Inside

Meissen Fountain Restoration Project

Funder: Victoria and Albert Museum (V&A)

The Meissen Fountain Restoration Project involved the re-creation of missing or damaged elements of a porcelain table fountain made by Meissen in the eighteen century. This table fountain, the largest assemblage of its kind in existence, was modelled by Johann Joachim Kändler for Count von Brűhl, Prime Minister of Saxony and Director of the Meissen factory. The baroque design of the table fountain was based on the Neptune Fountain in the gardens of von Brűhl’s summer palace in Dresden. In the eighteenth century the table fountain was used as a centrepiece at state dinners:

We sat down at one table two hundred and six People (twas at Count Brühl's) … In the middle of the Table was the Fountain… at least eight foot high, which ran all the while with Rose-water…’
(From a letter dated 4 February 1748, written by Sir Charles Hanbury Williams, British envoy at the Dresden court)

Professor Martin Smith and Dr Steve Brown from the RCA worked with a curatorial team from the  V&A led by Reino Liefkes, Senior Curator and Head of Ceramics and Glass. The restoration utilised research undertaken by Liefkes that determined the original layout of the table fountain. Digital scans were taken of the existing surviving and damaged elements owned by the V&A, porcelain objects in the Dresden Porcelain Museum made using the same moulds as the table fountain, and scans of the Neptune fountain in Dresden. Using this data, Professor Smith and Dr Brown recreated the pieces that were missing or it was decided were too damaged to restore. The new pieces were made in porcelain using a combination of digital scanning and model making and traditional ceramic casting and hand-modelling techniques.

In 2015 the restored table fountain was installed in a four-metre-wide space in the V&A’s new Europe 1600–1800 Galleries, along with a video showing the restoration process.
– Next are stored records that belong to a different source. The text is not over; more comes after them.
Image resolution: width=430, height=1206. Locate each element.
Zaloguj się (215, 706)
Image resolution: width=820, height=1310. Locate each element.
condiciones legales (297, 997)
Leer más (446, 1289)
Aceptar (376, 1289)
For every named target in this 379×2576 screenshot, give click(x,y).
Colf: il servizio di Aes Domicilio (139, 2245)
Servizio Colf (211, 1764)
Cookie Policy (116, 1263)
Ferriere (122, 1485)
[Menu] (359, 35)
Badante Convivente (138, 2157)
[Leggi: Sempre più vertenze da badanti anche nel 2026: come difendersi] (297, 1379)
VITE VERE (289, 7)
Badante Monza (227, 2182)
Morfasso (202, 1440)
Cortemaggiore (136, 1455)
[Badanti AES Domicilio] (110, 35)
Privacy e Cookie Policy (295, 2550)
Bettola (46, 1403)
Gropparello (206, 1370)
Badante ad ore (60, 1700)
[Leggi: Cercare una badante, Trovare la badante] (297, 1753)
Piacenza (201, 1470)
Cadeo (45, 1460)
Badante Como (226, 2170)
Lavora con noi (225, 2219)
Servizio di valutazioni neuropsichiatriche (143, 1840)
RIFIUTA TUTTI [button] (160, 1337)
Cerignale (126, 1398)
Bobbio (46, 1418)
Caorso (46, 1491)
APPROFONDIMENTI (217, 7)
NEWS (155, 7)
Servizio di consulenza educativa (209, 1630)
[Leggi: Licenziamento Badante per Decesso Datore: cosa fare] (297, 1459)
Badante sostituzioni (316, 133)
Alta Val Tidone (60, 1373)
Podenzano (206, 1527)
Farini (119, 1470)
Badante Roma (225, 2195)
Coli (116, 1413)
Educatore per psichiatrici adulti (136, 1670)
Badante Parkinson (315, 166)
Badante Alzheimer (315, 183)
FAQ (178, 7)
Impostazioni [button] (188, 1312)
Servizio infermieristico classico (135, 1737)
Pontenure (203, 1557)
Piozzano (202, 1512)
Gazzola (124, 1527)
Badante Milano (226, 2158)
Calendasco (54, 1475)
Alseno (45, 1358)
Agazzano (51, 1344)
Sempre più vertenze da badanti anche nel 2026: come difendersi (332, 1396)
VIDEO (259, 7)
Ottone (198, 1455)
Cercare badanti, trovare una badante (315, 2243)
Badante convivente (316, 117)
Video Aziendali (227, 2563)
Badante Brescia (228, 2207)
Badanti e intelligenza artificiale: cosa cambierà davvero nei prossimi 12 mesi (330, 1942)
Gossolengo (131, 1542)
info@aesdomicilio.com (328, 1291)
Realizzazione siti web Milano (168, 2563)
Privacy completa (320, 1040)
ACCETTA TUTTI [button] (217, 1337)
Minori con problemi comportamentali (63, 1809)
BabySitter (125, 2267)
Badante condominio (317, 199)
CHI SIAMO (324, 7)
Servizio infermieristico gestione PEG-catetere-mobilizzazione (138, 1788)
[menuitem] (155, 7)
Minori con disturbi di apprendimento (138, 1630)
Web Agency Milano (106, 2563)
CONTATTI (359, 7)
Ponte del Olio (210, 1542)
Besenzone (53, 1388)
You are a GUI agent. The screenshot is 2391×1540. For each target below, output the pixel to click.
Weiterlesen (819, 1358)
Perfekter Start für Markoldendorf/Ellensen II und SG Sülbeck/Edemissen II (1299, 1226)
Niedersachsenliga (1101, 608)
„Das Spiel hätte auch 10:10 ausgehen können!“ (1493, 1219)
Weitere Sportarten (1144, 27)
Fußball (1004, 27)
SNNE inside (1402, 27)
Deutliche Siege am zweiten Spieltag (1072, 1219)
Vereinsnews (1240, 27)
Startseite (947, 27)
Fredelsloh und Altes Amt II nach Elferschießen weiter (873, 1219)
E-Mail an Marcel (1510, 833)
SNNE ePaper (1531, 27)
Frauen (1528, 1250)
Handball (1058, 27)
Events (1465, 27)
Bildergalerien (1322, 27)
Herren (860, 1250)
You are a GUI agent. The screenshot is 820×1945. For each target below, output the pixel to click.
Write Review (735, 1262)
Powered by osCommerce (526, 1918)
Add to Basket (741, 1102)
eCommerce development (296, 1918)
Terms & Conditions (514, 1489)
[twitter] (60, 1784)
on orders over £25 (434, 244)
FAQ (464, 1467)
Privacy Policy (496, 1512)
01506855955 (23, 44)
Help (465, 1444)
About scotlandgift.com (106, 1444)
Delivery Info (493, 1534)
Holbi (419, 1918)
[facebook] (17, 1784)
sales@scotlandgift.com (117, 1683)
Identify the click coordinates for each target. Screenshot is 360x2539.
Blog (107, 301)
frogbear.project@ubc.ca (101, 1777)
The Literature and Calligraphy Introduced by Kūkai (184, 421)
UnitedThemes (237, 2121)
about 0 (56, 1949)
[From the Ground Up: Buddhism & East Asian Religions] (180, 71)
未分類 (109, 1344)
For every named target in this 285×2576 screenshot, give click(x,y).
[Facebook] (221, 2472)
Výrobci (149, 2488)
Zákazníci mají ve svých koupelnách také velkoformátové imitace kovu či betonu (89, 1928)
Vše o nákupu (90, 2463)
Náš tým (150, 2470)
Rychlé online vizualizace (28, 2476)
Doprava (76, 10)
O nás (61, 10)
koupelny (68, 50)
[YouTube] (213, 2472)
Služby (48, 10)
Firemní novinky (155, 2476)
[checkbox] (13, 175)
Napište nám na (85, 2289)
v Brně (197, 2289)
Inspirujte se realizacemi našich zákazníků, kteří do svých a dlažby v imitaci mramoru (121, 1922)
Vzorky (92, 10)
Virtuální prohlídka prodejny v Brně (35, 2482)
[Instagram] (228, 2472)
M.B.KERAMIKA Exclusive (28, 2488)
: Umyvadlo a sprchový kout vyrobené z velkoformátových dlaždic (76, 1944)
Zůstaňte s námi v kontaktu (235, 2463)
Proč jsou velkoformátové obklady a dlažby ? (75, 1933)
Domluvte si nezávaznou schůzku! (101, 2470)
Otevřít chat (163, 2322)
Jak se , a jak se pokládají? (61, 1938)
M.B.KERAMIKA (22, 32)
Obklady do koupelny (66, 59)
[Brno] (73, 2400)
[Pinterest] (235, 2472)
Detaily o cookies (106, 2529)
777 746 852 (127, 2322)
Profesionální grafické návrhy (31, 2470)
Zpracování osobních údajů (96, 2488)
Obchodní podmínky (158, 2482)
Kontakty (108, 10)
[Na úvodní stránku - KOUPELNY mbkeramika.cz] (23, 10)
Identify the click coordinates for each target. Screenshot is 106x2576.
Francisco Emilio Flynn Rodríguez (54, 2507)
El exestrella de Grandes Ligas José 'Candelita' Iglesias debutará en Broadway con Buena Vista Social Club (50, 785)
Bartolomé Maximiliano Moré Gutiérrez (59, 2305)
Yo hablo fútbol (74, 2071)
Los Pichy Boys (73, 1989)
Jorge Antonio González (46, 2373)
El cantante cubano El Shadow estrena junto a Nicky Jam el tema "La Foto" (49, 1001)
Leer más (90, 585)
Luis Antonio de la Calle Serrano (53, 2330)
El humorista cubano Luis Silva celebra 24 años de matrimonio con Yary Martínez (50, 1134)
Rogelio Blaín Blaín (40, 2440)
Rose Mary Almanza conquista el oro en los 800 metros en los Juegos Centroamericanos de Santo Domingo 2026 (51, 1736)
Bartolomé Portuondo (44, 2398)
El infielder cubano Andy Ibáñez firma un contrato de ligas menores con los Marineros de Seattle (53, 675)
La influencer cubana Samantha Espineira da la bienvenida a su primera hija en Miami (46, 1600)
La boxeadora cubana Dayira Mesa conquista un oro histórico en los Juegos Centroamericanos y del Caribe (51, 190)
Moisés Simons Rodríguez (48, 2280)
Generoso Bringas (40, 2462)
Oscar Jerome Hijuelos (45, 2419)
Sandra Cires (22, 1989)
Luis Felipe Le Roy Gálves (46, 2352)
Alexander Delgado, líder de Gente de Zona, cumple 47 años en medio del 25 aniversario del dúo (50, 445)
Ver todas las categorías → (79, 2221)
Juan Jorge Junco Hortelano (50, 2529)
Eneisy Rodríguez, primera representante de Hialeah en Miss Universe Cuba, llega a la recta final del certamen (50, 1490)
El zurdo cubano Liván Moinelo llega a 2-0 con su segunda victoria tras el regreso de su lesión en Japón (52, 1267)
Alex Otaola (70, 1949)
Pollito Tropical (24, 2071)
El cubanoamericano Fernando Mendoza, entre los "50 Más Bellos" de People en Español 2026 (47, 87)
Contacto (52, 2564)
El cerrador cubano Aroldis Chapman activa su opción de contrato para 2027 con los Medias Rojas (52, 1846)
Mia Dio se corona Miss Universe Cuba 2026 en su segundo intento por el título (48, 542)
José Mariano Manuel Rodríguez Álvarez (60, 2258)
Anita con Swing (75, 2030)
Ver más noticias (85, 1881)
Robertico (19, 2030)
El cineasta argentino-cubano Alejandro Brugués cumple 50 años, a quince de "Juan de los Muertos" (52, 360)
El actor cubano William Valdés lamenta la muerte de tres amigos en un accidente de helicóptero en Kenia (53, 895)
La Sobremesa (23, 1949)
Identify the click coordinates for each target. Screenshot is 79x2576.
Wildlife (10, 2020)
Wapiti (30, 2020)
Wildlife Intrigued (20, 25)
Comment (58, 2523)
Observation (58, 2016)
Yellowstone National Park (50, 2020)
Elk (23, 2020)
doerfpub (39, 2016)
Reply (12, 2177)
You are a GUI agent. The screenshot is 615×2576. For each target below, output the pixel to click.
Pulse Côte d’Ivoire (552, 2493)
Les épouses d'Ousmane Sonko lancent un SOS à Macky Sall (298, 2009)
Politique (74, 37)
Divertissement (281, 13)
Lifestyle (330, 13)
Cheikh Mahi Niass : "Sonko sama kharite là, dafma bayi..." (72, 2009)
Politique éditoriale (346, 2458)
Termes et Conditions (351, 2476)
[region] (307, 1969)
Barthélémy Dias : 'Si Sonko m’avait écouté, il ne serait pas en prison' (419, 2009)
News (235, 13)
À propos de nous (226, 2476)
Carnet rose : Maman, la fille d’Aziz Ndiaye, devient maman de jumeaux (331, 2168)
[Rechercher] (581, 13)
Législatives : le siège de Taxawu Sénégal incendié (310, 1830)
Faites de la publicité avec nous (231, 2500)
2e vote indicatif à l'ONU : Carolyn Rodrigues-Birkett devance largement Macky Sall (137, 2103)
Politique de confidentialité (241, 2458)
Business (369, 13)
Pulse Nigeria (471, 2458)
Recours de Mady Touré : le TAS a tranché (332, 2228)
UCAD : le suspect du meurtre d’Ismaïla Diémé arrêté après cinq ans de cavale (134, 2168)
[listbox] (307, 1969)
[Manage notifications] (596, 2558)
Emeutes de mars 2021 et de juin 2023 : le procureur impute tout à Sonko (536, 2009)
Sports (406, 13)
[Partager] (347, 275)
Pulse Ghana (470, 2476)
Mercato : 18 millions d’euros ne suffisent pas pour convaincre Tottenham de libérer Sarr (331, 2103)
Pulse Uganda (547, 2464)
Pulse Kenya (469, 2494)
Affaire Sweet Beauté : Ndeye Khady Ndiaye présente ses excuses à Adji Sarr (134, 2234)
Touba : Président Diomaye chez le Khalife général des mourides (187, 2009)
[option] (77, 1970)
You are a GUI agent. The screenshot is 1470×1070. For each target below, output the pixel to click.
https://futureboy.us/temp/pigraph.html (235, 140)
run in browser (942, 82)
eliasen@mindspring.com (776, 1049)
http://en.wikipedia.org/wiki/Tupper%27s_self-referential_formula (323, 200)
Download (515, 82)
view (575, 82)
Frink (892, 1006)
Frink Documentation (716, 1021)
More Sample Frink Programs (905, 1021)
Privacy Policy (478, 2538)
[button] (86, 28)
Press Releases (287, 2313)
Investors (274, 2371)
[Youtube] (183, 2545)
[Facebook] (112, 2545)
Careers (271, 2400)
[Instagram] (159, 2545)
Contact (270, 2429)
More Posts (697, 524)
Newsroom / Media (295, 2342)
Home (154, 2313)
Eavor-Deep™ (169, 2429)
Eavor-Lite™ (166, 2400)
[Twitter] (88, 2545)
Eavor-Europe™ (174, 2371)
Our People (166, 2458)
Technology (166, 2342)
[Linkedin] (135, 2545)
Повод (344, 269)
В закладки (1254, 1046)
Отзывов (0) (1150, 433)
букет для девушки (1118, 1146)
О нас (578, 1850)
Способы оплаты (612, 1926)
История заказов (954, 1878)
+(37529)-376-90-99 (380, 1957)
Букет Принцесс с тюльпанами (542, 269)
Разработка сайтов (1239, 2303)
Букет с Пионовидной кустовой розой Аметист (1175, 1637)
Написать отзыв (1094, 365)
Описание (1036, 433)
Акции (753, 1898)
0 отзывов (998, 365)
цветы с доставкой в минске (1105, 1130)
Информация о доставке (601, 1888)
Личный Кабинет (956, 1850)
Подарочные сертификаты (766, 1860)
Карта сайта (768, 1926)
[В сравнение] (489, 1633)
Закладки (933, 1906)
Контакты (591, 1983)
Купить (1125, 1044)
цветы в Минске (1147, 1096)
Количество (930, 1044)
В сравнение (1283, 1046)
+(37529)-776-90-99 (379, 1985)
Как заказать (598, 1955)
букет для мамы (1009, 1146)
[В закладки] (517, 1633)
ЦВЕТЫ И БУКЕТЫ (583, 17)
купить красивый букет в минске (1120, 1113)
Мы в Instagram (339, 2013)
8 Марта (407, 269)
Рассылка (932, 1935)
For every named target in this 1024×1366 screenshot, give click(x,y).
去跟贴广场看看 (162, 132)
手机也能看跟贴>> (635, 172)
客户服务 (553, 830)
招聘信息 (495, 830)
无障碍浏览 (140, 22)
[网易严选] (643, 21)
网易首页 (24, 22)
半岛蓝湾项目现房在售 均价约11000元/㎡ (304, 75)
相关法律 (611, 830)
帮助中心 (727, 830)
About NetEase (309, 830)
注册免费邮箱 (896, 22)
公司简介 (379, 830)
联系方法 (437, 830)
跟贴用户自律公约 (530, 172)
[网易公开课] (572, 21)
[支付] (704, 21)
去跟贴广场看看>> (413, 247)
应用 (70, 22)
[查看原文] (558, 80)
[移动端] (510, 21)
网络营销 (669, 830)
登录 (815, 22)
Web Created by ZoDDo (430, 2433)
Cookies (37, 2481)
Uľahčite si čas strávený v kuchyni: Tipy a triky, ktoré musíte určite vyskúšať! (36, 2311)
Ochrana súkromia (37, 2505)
V&A - Winners of the Nigel Williams Prize for Ceramics Conservation: in 2016 the team won the prestigious Nigel Williams Prize for Ceramics Conservation for their work on the Conservation and Reconstruction of the Meissen Fountain. The judging panel reflected that the project was 'innovative and ground breaking, utilising new technologies and showing good collaborative team work, with conservation standards and ethics at the forefront of decision making'.


Associated Articles

Arkell, Roland (2014), '18th century Meissen revived via 21st century technology', Antiques Trade Gazette, 18 January 2014. Available here 

Brown, Steven (2014), ‘The Meissen Fountain Project: Restoration in the age of digital reproduction’, Making Futures Journal, Vol 3, ISSN 2042–1664. Available here 

Ramakers, Hanneke and Jordan, Fi (2014) ‘The Meissen Fountain: re-presenting porcelain on a grand scale’, Conservation Journal, Autumn 2014 Issue 62. Available here

RCA News (2014) Meissen Fountain Remodelled and Restored by RCA Ceramics & Glass Staff, 15 July 2015. Available here

Liefkes, Reino (2016) ‘Pieces of a porcelain puzzle’, Ceramic Review, Jan/Feb 2016, Issue 277, p18-19. Available here (subscription)


Related Exhibitions

Work from the project will be exhibited in A World of Fragile Parts (curated by the V&A), La Biennale di Venezia, 28 May – 27 November 2016.